If you’re seeking a good old British farce, look no further than Liz Truss’s memoirs | Tim Adams

If you’re seeking a good old British farce, look no further than Liz Truss’s memoirs | Tim Adams

Have you heard the one about the missing Ocado delivery at Downing Street? It’s side-splitting stuff

British public life often tends toward sitcom, and you imagine that once the catastrophic economic fallout of her time in office has faded – in a generation or two’s time – Liz Truss’s 40-odd days in Downing Street might yet be viewed in those terms. Certainly, that seems the legacy she most craves.

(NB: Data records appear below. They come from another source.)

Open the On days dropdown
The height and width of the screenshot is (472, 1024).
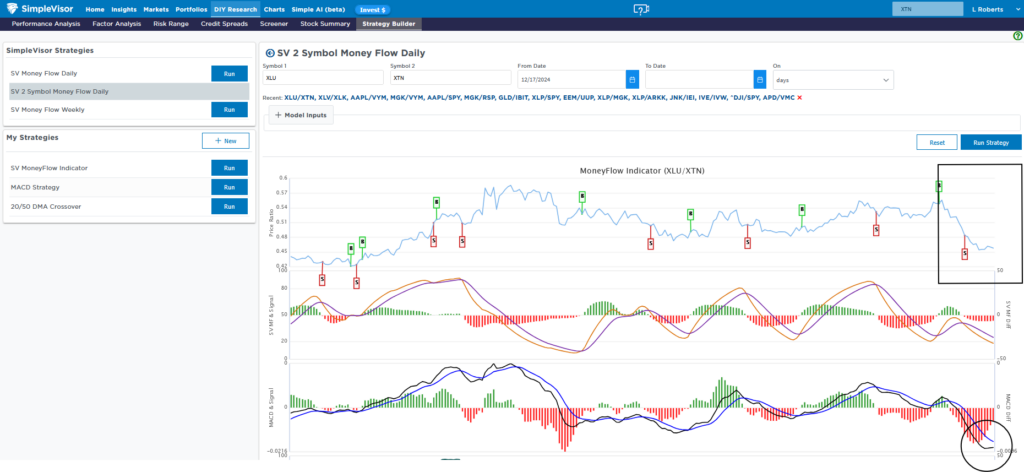[833, 79]
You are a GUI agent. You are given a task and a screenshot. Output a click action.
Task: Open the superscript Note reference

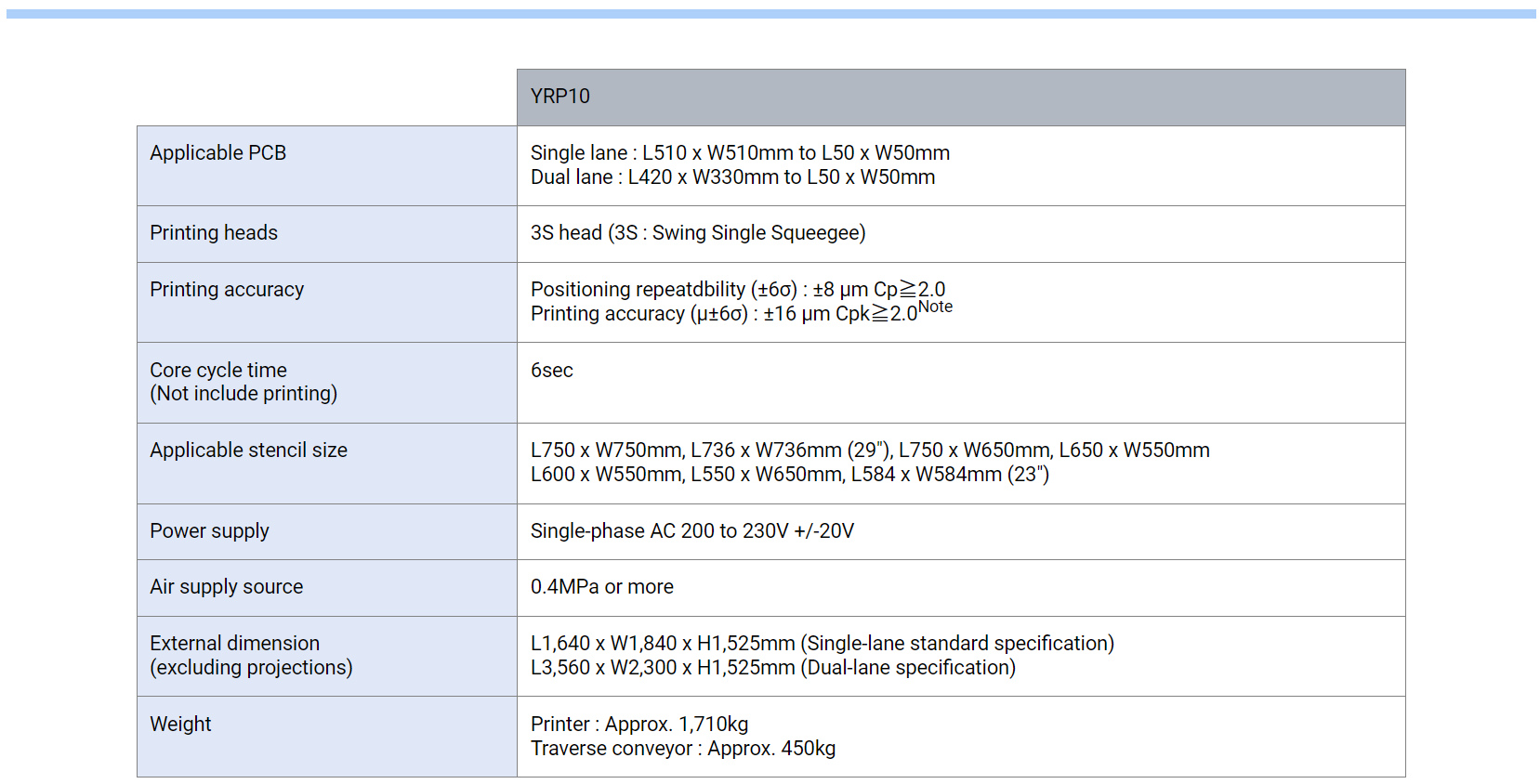coord(935,307)
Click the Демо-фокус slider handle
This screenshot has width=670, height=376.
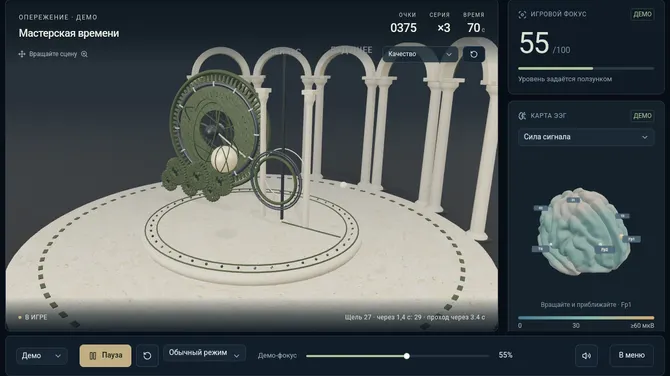click(x=407, y=356)
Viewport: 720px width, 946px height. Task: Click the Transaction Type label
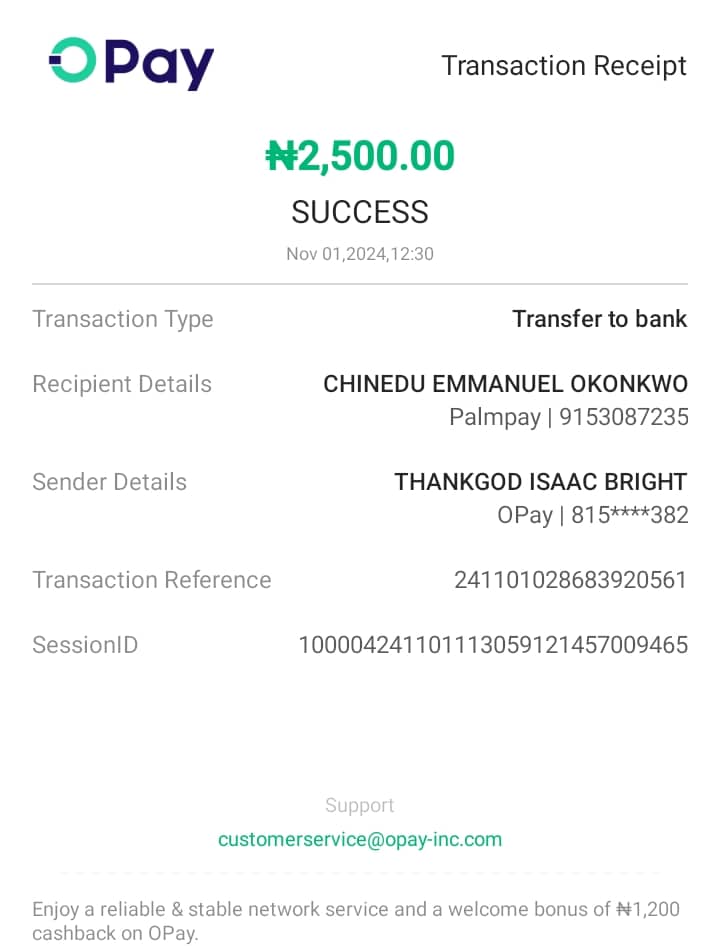click(x=123, y=319)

The first extracts from her farcical book, Ten Years to Save the West, reveal it to be written with all those gifts for “Accidental Partridge” that she displayed in office (key quote: “For too long, the political debate has been dominated by how we distribute a limited economic pie. Instead, we need to grow the pie so that everyone gets a bigger slice.”). Her memoir’s most immediately memorable scenes are ready-made for canned laughter. There’s the one in which she spent her few days in power itching because of an outbreak of fleas in the prime ministerial apartment (a parting gift, she half-implies, of the Johnsons’ dog, Dilyn); the one in which her promise to the nation of “delivery, delivery, delivery” falls at the first hurdle of a missing Ocado order; the one in which she finds the fridge full of protein shakes labelled “Raab”, from her power-hungry colleague; and the one in which she struggles to get a mobile phone signal on a call with the US secretary of state and has to hang out of an upstairs window to hear about the invasion of Ukraine. There will never be a second season.